TASK STATEMENT: Write back every record verbatim.

INFORMATION GIVEN:
*****

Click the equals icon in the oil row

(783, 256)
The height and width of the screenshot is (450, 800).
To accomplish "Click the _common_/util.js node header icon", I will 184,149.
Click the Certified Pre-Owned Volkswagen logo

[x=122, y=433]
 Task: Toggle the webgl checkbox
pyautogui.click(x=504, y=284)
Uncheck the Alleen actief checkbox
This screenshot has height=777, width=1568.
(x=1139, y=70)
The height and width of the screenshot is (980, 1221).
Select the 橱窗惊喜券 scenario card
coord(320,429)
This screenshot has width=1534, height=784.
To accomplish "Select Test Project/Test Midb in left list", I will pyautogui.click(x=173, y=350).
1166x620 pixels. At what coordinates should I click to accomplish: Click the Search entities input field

*****

WRITTEN REPLY:
Click the equals icon in the oil row

(783, 256)
The height and width of the screenshot is (450, 800).
To accomplish "Click the _common_/util.js node header icon", I will 184,149.
Click the Certified Pre-Owned Volkswagen logo

[x=122, y=433]
 Task: Toggle the webgl checkbox
pyautogui.click(x=504, y=284)
Uncheck the Alleen actief checkbox
This screenshot has height=777, width=1568.
(x=1139, y=70)
The height and width of the screenshot is (980, 1221).
Select the 橱窗惊喜券 scenario card
coord(320,429)
This screenshot has width=1534, height=784.
To accomplish "Select Test Project/Test Midb in left list", I will pyautogui.click(x=173, y=350).
1166x620 pixels. At what coordinates should I click to accomplish: Click the Search entities input field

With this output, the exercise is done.